== PROBLEM ==
Word for word, repeat everything in the records below except the pictures.
##########
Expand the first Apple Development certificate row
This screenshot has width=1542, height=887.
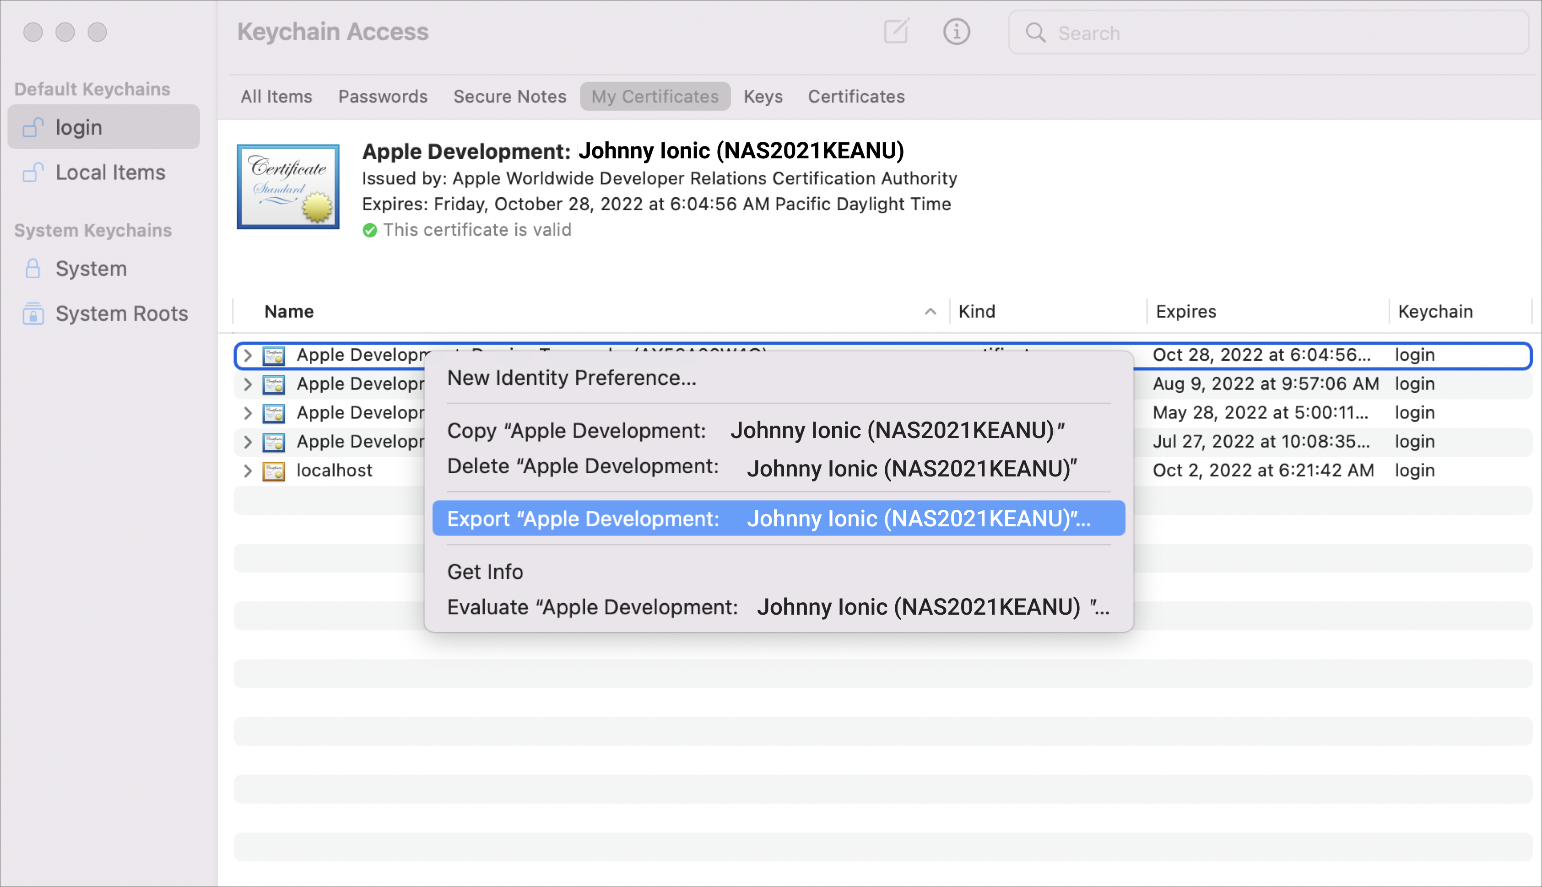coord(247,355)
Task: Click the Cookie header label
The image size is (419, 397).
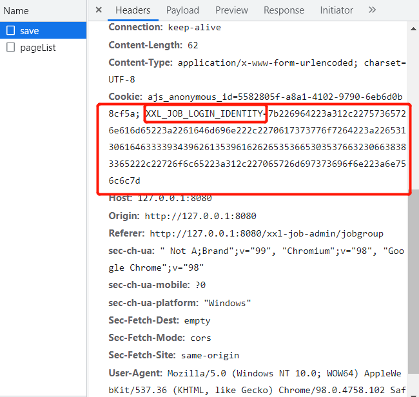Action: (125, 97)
##########
== RESPONSE AREA ==
Expand the first Apple Development certificate row
This screenshot has width=1542, height=887.
coord(247,355)
Task: Click the Cookie header label
The image size is (419, 397).
Action: (125, 97)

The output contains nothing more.